Ilya se passionne pour la photo, Sania pour la musique et Micha pour la poésie. Le vent de liberté du dégel khrouchtchévien retombe bien vite pour laisser la place aux vieilles habitudes paranoïaques. Devenus étudiants puis adultes, les trois amis, tout en poursuivant leurs activités professionnelles, s'engagent dans la défense des minorités, la diffusion de samizdat, dans ce qu'on appellera bientôt la dissidence.
"La plus haute reconnaissance, ce n'était pas le prix Nobel, mais le bruissement de ces feuillets recopiés à la machine et à la main, avec des fautes et des coquilles, presqu'illisibles : Tsvétaïeva, Akhmatova, Mandelstam, Pasternak, Soljénitsyne et, pour finir, Brodsky."
Des appartements communautaires aux datchas douillettes, nous suivons une multitude de personnages d'origines diverses, petit peuple, descendants de familles princières, dissidents en partance ou de retour des camps, candidats à l'exil, petits ou hauts fonctionnaires passant souvent d'un statut de privilégiés à celui de parias, rarement l'inverse.
"La vie soviétique a vraiment quelque chose d'étonnant à moins que ce soit russe, ça... On ne peut jamais savoir d'où viendra la trahison et d'où viendra l'aide.
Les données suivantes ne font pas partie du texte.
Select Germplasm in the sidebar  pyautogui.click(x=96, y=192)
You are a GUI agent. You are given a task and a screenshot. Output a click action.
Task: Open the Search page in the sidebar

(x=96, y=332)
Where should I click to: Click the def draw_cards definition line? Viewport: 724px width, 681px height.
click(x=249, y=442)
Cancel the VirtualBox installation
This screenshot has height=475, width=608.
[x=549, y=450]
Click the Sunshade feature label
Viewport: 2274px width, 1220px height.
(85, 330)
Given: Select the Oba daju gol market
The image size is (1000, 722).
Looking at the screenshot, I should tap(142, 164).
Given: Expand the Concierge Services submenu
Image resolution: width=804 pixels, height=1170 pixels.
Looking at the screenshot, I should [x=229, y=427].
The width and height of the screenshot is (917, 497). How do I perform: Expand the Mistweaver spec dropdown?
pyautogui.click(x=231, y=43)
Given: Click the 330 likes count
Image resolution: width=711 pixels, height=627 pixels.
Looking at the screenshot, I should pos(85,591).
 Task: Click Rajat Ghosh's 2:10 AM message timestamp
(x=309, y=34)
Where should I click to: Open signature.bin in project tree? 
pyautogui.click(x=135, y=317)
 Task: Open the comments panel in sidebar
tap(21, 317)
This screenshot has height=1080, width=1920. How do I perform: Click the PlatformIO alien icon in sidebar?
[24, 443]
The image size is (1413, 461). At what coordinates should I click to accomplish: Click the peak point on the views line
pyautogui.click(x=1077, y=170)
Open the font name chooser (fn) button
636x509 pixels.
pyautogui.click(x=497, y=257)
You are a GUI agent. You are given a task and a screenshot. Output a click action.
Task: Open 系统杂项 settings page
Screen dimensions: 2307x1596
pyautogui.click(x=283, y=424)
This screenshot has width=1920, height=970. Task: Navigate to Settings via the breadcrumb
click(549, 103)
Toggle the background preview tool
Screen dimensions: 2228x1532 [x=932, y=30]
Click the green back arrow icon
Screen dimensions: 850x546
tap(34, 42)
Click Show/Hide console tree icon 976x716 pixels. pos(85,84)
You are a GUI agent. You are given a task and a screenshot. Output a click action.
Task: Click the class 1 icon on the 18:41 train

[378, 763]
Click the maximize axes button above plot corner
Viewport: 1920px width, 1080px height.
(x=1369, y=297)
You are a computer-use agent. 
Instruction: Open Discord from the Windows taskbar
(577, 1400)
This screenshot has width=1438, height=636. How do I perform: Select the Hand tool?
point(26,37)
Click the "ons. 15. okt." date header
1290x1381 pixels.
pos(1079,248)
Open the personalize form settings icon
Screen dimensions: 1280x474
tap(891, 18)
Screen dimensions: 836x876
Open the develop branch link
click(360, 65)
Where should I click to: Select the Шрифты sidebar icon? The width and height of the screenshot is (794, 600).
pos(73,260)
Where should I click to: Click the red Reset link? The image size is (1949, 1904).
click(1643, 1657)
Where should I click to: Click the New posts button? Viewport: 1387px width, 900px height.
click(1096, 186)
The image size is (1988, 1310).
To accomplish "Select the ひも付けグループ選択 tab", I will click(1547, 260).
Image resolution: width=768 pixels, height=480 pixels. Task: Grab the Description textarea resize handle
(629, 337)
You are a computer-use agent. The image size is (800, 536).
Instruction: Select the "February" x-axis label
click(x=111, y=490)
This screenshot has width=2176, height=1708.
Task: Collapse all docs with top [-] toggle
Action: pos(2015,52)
Les rôles peuvent être intervertis en un clin d'oeil. Pas vrai ? "
Sous l'omniprésence du KGB, tout ce monde se côtoie, partageant souvenirs, combines, espoirs, convictions et désillusions dans une effervescence non dénuée d'humour et d'ironie. Et si leurs trajectoires éloignent parfois les trois amis, elles convergent toujours quand l'un a besoin des deux autres.
"Le thé et la vodka coulaient à flots, les vapeurs des discussions politiques s'accumulaient dans les cuisines au point que l'humidité remontait le long des murs jusqu'aux micros cachés dans les plafonds."
"Vous avez une façon de vivre plutôt antisoviétique ! fit-il observer avec étonnement. - Non, Boris, a-soviétique ! répondit Nicolaï Mikhaïlovitch en souriant."
En digne héritière de ses pairs, l'auteure nous offre une véritable fresque "à la Russe", un tourbillon de patronymes, surnoms et diminutifs, d'amours, d'amitiés, de trahisons, de revirements etc... Un patchwork tendre et tragique de petites histoires de vie dans la grande Histoire sans forcément de suite chronologique (ce qui est, au début, un peu déroutant). De beaux portraits d'hommes et de femmes, en lutte contre le pouvoir mais aussi contre eux-mêmes. Une chose est sûre, ils sont tous habités par un attachement viscéral à leur culture et à leur pays trop souvent malmené.
" (...) la mystérieuse âme slave, tendre et virile, irrationnelle et passionnée, agrémentée d'une note de folie sublime et d'une cruauté capable de tous les sacrifices."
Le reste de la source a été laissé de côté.